Assuming the 90 days horizon ORIX is expected to generate 4.49 times less return on investment than WW Grainger. In addition to that, ORIX is 1.52 times more volatile than WW Grainger. It trades about 0.02 of its total potential returns per unit of risk. WW Grainger is currently generating about 0.17 per unit of volatility. If you would invest  83,132  in WW Grainger on August 28, 2024 and sell it today you would earn a total of  31,668  from holding WW Grainger or generate 38.09% return on investment over 90 days.
Time Period3 Months [change]
DirectionMoves Against 
StrengthVery Weak
Accuracy99.22%
ValuesDaily Returns

ORIX Corp.  vs.  WW Grainger

 Performance 
       Timeline  
ORIX 

Risk-Adjusted Performance

0 of 100

 
Weak
 
Strong
Very Weak
Over the last 90 days ORIX Corporation has generated negative risk-adjusted returns adding no value to investors with long positions. Despite nearly stable basic indicators, ORIX is not utilizing all of its potentials. The current stock price disturbance, may contribute to mid-run losses for the stockholders.
WW Grainger 

Risk-Adjusted Performance

21 of 100

 
Weak
 
Strong
Solid
Compared to the overall equity markets, risk-adjusted returns on investments in WW Grainger are ranked lower than 21 (%) of all global equities and portfolios over the last 90 days. Despite nearly fragile basic indicators, WW Grainger reported solid returns over the last few months and may actually be approaching a breakup point.
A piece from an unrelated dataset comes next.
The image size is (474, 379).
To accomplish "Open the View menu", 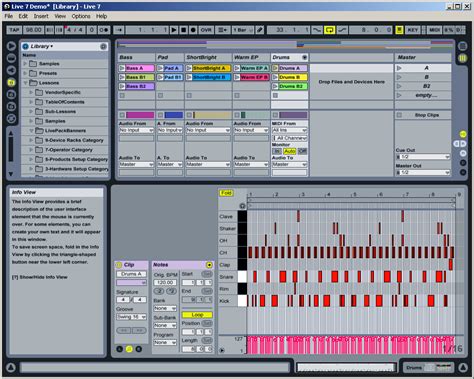I will (x=60, y=16).
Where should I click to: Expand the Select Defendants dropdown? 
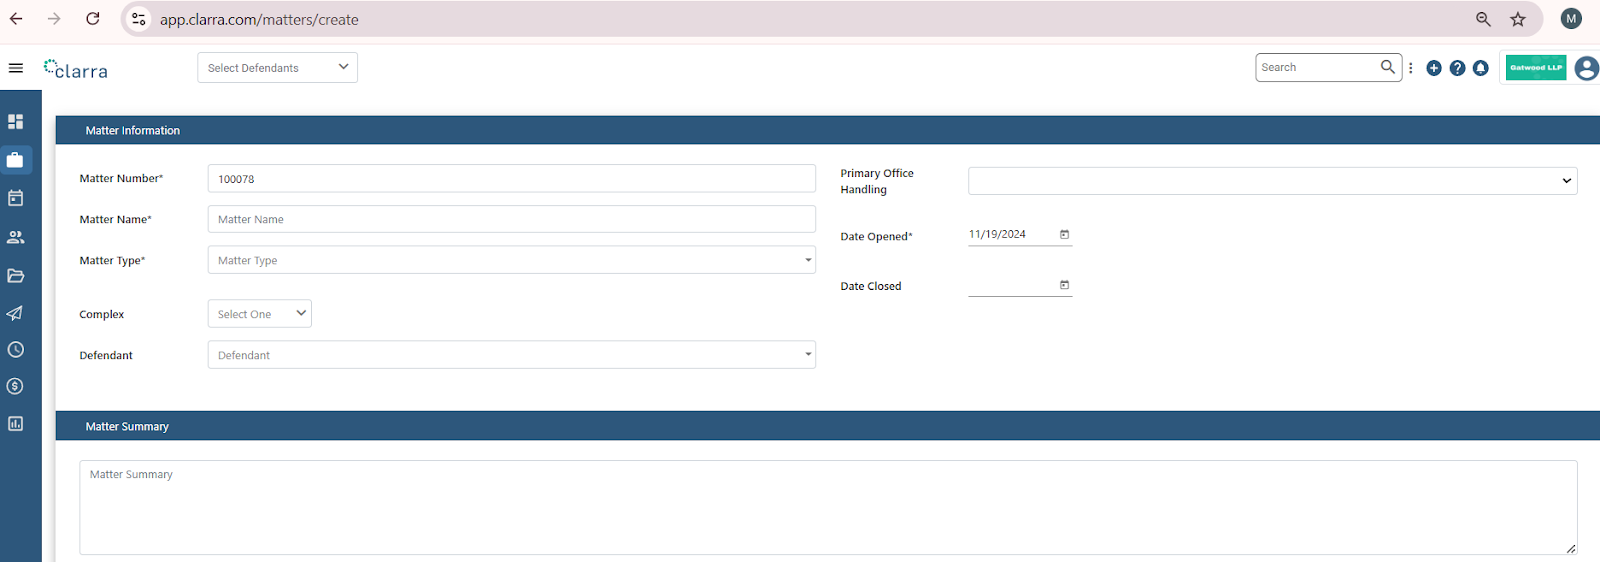pos(277,68)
ORIX and WW Grainger Volatility Contrast

   Predicted Return Density   
       Returns  

Pair Trading with ORIX and WW Grainger

The main advantage of trading using opposite ORIX and WW Grainger positions is that it hedges away some unsystematic risk. Because of two separate transactions, even if ORIX position performs unexpectedly, WW Grainger can make up some of the losses. Pair trading also minimizes risk from directional movements in the market. For example, if an entire industry or sector drops because of unexpected headlines, the short position in WW Grainger will offset losses from the drop in WW Grainger's long position.
The idea behind ORIX Corporation and WW Grainger pairs trading is to make the combined position market-neutral, meaning the overall market's direction will not affect its win or loss (or potential downside or upside). This can be achieved by designing a pairs trade with two highly correlated stocks or equities that operate in a similar space or sector, making it possible to obtain profits through simple and relatively low-risk investment.
Check out your portfolio center.
Note that this page's information should be used as a complementary analysis to find the right mix of equity instruments to add to your existing portfolios or create a brand new portfolio. You can also try the Portfolio Diagnostics module to use generated alerts and portfolio events aggregator to diagnose current holdings.